------ GIVEN RECORDS
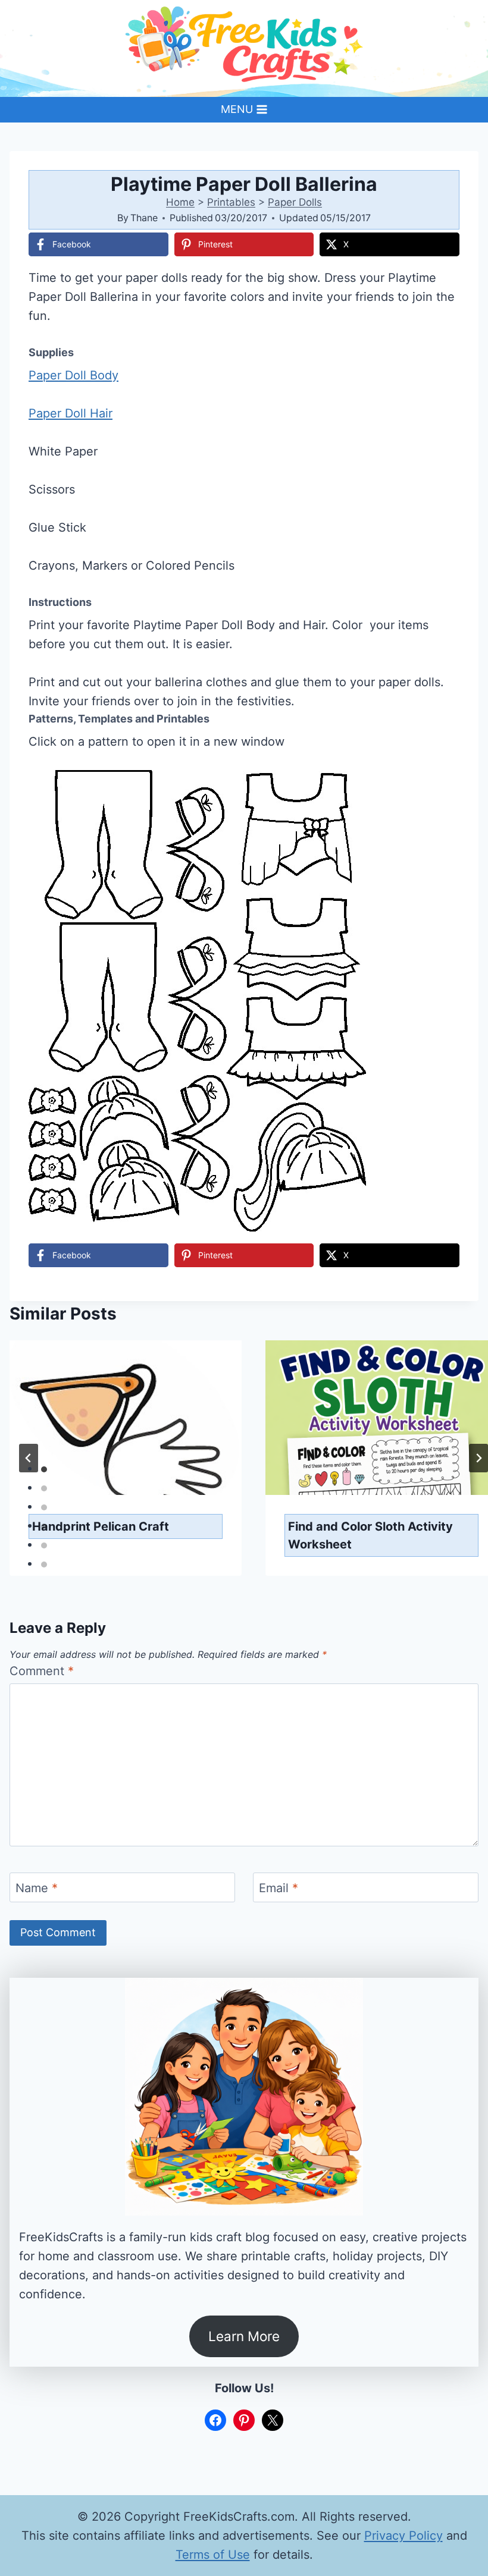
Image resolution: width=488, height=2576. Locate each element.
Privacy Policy (403, 2535)
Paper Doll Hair (70, 413)
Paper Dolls (295, 202)
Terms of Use (213, 2554)
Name (36, 1888)
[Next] (478, 1458)
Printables (231, 202)
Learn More (244, 2336)
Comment (42, 1671)
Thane (144, 218)
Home (180, 202)
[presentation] (126, 1417)
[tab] (44, 1469)
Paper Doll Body (73, 375)
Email (278, 1888)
------------
■ EXERCISE DIRECTIONS: Work out how many lines in the entries contain "Paper" and give that number alone.

■ OUTPUT BELOW: 3